**WORK REQUIRED**. Return the data below exactly, please, but drop the pictures.

***** EXERCISE MATERIAL *****

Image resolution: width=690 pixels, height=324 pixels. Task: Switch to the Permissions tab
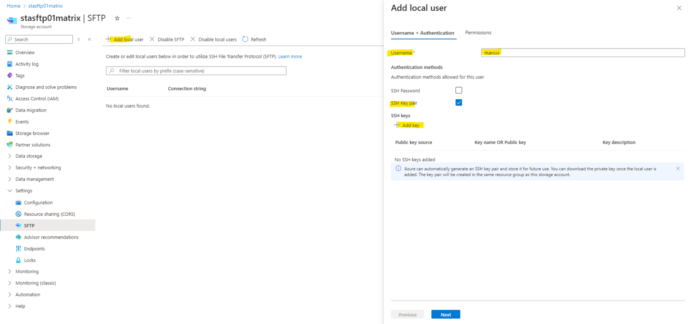[478, 32]
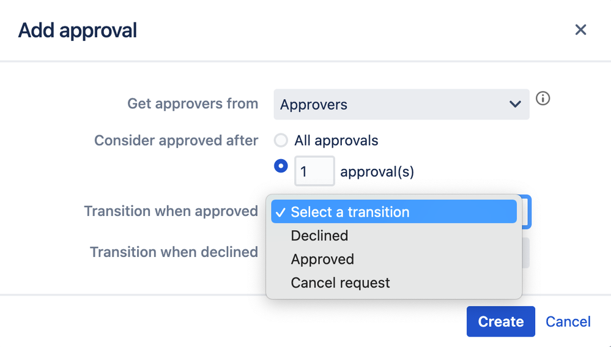611x347 pixels.
Task: Click the Get approvers from label
Action: pos(193,104)
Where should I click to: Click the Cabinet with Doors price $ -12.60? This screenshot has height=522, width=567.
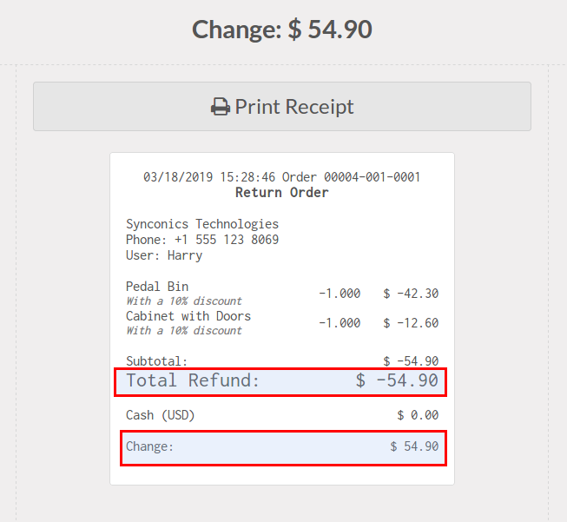(411, 323)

*****

**RESULT OF THE EXERCISE**.
Image resolution: width=690 pixels, height=324 pixels. Task: Switch to the Permissions tab
[478, 32]
611x347 pixels.
Task: Click the Get approvers from label
Action: pos(193,104)
Where should I click to: Click the Cabinet with Doors price $ -12.60? This screenshot has height=522, width=567.
(411, 323)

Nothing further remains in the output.